■ **REQUIREMENT**: Convert only the entries below, from the first line up to and including the line with "point(466,299)", into a JSON list of strings with one string per line and blank lines left out.
━━━━━ STORED ROWS ━━━━━
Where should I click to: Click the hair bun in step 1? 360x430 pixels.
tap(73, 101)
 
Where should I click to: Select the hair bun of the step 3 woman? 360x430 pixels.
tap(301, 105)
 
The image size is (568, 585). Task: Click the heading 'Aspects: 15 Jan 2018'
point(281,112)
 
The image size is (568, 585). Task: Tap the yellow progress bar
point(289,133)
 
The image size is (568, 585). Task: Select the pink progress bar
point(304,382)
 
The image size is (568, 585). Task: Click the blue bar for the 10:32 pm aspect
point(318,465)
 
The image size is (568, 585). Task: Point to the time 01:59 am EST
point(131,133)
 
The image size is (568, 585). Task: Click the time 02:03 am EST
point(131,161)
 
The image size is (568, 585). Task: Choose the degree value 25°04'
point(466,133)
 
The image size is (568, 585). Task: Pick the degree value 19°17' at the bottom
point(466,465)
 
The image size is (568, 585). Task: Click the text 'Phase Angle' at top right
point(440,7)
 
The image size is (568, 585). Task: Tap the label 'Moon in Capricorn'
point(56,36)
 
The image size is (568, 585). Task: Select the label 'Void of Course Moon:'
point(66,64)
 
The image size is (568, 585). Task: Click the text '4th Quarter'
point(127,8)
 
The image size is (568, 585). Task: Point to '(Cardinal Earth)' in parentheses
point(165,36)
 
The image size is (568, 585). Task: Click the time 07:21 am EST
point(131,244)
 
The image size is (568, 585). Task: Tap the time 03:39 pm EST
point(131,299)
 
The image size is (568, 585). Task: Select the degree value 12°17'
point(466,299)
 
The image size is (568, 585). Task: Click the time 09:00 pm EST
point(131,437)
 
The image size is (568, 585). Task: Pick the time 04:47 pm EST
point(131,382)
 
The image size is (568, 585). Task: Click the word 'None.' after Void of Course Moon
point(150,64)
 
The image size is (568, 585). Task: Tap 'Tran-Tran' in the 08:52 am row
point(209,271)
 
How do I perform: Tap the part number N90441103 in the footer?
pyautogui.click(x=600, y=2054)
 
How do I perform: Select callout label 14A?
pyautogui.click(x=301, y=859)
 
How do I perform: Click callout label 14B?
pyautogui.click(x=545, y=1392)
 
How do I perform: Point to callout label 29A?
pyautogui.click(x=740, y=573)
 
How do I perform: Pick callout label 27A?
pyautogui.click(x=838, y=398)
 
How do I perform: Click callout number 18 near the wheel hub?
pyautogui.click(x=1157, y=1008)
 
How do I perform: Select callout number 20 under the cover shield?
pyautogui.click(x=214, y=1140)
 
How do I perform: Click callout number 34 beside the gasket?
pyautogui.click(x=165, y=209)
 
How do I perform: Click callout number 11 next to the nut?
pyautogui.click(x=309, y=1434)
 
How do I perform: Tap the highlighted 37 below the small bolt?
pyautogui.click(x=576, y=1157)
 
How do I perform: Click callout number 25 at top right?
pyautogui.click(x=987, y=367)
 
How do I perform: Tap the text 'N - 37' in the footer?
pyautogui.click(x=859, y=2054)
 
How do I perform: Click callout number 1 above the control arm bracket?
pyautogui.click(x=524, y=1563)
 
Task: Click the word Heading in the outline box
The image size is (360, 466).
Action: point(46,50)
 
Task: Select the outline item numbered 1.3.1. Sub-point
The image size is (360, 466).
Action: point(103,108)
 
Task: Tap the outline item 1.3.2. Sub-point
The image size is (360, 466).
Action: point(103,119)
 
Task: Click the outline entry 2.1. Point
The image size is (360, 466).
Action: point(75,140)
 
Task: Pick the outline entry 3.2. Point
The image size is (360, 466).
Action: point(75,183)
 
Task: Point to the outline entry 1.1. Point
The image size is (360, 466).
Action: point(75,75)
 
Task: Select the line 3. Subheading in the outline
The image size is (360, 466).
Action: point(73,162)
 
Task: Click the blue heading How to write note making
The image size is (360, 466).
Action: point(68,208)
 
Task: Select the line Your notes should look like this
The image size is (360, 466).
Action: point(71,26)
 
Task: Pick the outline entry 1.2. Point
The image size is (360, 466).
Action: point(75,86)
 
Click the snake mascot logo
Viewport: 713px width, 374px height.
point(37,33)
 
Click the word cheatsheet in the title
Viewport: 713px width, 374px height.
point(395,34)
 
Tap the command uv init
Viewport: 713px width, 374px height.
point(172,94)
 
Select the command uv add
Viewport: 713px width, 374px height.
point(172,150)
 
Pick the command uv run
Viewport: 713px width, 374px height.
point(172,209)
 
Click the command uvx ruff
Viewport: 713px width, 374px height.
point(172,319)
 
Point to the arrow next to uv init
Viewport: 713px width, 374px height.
━━━━━
■ **EXPECTED ANSWER**:
[
  "Where should I click to: Click the hair bun in step 1? 360x430 pixels.",
  "tap(73, 101)",
  "Where should I click to: Select the hair bun of the step 3 woman? 360x430 pixels.",
  "tap(301, 105)",
  "The image size is (568, 585). Task: Click the heading 'Aspects: 15 Jan 2018'",
  "point(281,112)",
  "The image size is (568, 585). Task: Tap the yellow progress bar",
  "point(289,133)",
  "The image size is (568, 585). Task: Select the pink progress bar",
  "point(304,382)",
  "The image size is (568, 585). Task: Click the blue bar for the 10:32 pm aspect",
  "point(318,465)",
  "The image size is (568, 585). Task: Point to the time 01:59 am EST",
  "point(131,133)",
  "The image size is (568, 585). Task: Click the time 02:03 am EST",
  "point(131,161)",
  "The image size is (568, 585). Task: Choose the degree value 25°04'",
  "point(466,133)",
  "The image size is (568, 585). Task: Pick the degree value 19°17' at the bottom",
  "point(466,465)",
  "The image size is (568, 585). Task: Click the text 'Phase Angle' at top right",
  "point(440,7)",
  "The image size is (568, 585). Task: Tap the label 'Moon in Capricorn'",
  "point(56,36)",
  "The image size is (568, 585). Task: Select the label 'Void of Course Moon:'",
  "point(66,64)",
  "The image size is (568, 585). Task: Click the text '4th Quarter'",
  "point(127,8)",
  "The image size is (568, 585). Task: Point to '(Cardinal Earth)' in parentheses",
  "point(165,36)",
  "The image size is (568, 585). Task: Click the time 07:21 am EST",
  "point(131,244)",
  "The image size is (568, 585). Task: Tap the time 03:39 pm EST",
  "point(131,299)",
  "The image size is (568, 585). Task: Select the degree value 12°17'",
  "point(466,299)"
]